#### Data supplied
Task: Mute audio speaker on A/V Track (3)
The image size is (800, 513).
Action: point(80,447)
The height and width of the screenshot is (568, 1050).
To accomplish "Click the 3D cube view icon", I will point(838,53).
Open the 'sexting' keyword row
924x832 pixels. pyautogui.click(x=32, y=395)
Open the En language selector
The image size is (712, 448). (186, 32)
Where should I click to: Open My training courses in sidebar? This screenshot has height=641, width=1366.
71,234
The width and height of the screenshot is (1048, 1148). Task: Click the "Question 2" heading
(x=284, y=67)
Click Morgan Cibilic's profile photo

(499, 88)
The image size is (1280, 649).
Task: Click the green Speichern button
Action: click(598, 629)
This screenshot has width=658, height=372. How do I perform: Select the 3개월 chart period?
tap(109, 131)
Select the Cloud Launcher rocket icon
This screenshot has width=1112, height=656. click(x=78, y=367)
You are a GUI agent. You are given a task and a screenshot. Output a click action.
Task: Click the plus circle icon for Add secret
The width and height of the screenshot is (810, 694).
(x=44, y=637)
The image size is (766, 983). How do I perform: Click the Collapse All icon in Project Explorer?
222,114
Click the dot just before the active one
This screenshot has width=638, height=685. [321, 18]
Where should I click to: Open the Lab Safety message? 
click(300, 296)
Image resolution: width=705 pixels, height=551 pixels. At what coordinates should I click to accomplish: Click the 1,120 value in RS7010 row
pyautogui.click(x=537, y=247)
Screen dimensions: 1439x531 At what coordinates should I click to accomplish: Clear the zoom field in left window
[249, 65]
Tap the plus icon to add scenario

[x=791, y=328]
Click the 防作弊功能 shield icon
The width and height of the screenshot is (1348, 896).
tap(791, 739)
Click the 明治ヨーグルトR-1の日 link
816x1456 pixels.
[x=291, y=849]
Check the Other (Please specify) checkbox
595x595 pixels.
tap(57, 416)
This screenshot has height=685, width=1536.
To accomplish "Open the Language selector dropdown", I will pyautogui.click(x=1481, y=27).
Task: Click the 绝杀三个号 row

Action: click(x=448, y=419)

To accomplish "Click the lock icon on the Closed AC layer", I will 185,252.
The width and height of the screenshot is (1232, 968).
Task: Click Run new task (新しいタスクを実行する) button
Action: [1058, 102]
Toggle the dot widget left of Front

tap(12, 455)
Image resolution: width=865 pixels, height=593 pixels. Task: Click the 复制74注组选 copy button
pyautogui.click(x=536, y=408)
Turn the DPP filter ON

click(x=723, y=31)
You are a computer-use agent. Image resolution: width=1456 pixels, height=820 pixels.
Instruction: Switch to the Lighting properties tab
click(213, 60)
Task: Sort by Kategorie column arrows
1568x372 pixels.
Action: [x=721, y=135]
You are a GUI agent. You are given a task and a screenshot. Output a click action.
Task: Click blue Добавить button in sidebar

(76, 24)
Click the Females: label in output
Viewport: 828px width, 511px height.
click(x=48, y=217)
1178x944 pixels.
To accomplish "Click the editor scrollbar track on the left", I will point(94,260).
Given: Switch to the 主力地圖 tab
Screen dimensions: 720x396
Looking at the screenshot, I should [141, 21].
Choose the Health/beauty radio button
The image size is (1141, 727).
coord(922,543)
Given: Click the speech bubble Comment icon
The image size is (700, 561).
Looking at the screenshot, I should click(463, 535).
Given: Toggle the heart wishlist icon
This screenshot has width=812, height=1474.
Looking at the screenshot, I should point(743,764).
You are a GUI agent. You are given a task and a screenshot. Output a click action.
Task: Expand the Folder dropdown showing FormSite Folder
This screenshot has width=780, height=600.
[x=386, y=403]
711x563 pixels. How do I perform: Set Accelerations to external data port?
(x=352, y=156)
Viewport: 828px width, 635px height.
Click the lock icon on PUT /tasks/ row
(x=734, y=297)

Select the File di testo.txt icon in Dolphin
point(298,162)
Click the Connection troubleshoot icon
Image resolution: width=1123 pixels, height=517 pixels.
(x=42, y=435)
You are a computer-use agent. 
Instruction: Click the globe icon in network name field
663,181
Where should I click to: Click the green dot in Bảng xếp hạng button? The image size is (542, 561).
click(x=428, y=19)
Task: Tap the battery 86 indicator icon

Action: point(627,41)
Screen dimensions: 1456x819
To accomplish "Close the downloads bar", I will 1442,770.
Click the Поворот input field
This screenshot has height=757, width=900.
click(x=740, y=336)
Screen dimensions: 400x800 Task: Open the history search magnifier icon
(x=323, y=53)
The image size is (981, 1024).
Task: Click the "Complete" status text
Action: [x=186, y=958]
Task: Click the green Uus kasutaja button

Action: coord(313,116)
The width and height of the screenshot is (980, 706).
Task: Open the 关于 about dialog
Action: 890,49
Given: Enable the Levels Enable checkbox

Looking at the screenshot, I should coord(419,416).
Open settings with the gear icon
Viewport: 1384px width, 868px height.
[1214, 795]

#### Your goal
Write out the whole listing above again, line for line, with no changes.

#### Exercise result
Task: Mute audio speaker on A/V Track (3)
The image size is (800, 513).
Action: point(80,447)
The height and width of the screenshot is (568, 1050).
To accomplish "Click the 3D cube view icon", I will point(838,53).
Open the 'sexting' keyword row
924x832 pixels. pyautogui.click(x=32, y=395)
Open the En language selector
The image size is (712, 448). (186, 32)
Where should I click to: Open My training courses in sidebar? This screenshot has height=641, width=1366.
71,234
The width and height of the screenshot is (1048, 1148). Task: Click the "Question 2" heading
(x=284, y=67)
Click Morgan Cibilic's profile photo

(499, 88)
The image size is (1280, 649).
Task: Click the green Speichern button
Action: click(598, 629)
This screenshot has width=658, height=372. How do I perform: Select the 3개월 chart period?
tap(109, 131)
Select the Cloud Launcher rocket icon
This screenshot has width=1112, height=656. click(x=78, y=367)
You are a GUI agent. You are given a task and a screenshot. Output a click action.
Task: Click the plus circle icon for Add secret
The width and height of the screenshot is (810, 694).
(x=44, y=637)
The image size is (766, 983). How do I perform: Click the Collapse All icon in Project Explorer?
222,114
Click the dot just before the active one
This screenshot has width=638, height=685. [321, 18]
Where should I click to: Open the Lab Safety message? 
click(300, 296)
Image resolution: width=705 pixels, height=551 pixels. At what coordinates should I click to accomplish: Click the 1,120 value in RS7010 row
pyautogui.click(x=537, y=247)
Screen dimensions: 1439x531 At what coordinates should I click to accomplish: Clear the zoom field in left window
[249, 65]
Tap the plus icon to add scenario

[x=791, y=328]
Click the 防作弊功能 shield icon
The width and height of the screenshot is (1348, 896).
tap(791, 739)
Click the 明治ヨーグルトR-1の日 link
816x1456 pixels.
[x=291, y=849]
Check the Other (Please specify) checkbox
595x595 pixels.
tap(57, 416)
This screenshot has height=685, width=1536.
To accomplish "Open the Language selector dropdown", I will pyautogui.click(x=1481, y=27).
Task: Click the 绝杀三个号 row

Action: click(x=448, y=419)

To accomplish "Click the lock icon on the Closed AC layer", I will 185,252.
The width and height of the screenshot is (1232, 968).
Task: Click Run new task (新しいタスクを実行する) button
Action: [1058, 102]
Toggle the dot widget left of Front

tap(12, 455)
Image resolution: width=865 pixels, height=593 pixels. Task: Click the 复制74注组选 copy button
pyautogui.click(x=536, y=408)
Turn the DPP filter ON

click(x=723, y=31)
You are a computer-use agent. Image resolution: width=1456 pixels, height=820 pixels.
Instruction: Switch to the Lighting properties tab
click(213, 60)
Task: Sort by Kategorie column arrows
1568x372 pixels.
Action: [x=721, y=135]
You are a GUI agent. You are given a task and a screenshot. Output a click action.
Task: Click blue Добавить button in sidebar

(76, 24)
Click the Females: label in output
Viewport: 828px width, 511px height.
click(x=48, y=217)
1178x944 pixels.
To accomplish "Click the editor scrollbar track on the left", I will point(94,260).
Given: Switch to the 主力地圖 tab
Screen dimensions: 720x396
Looking at the screenshot, I should [141, 21].
Choose the Health/beauty radio button
The image size is (1141, 727).
coord(922,543)
Given: Click the speech bubble Comment icon
The image size is (700, 561).
Looking at the screenshot, I should click(463, 535).
Given: Toggle the heart wishlist icon
This screenshot has width=812, height=1474.
Looking at the screenshot, I should point(743,764).
You are a GUI agent. You are given a task and a screenshot. Output a click action.
Task: Expand the Folder dropdown showing FormSite Folder
This screenshot has width=780, height=600.
[x=386, y=403]
711x563 pixels. How do I perform: Set Accelerations to external data port?
(x=352, y=156)
Viewport: 828px width, 635px height.
Click the lock icon on PUT /tasks/ row
(x=734, y=297)

Select the File di testo.txt icon in Dolphin
point(298,162)
Click the Connection troubleshoot icon
Image resolution: width=1123 pixels, height=517 pixels.
(x=42, y=435)
You are a computer-use agent. 
Instruction: Click the globe icon in network name field
663,181
Where should I click to: Click the green dot in Bảng xếp hạng button? The image size is (542, 561).
click(x=428, y=19)
Task: Tap the battery 86 indicator icon

Action: point(627,41)
Screen dimensions: 1456x819
To accomplish "Close the downloads bar", I will 1442,770.
Click the Поворот input field
This screenshot has height=757, width=900.
click(x=740, y=336)
Screen dimensions: 400x800 Task: Open the history search magnifier icon
(x=323, y=53)
The image size is (981, 1024).
Task: Click the "Complete" status text
Action: [x=186, y=958]
Task: Click the green Uus kasutaja button

Action: coord(313,116)
The width and height of the screenshot is (980, 706).
Task: Open the 关于 about dialog
Action: 890,49
Given: Enable the Levels Enable checkbox

Looking at the screenshot, I should coord(419,416).
Open settings with the gear icon
Viewport: 1384px width, 868px height.
[1214, 795]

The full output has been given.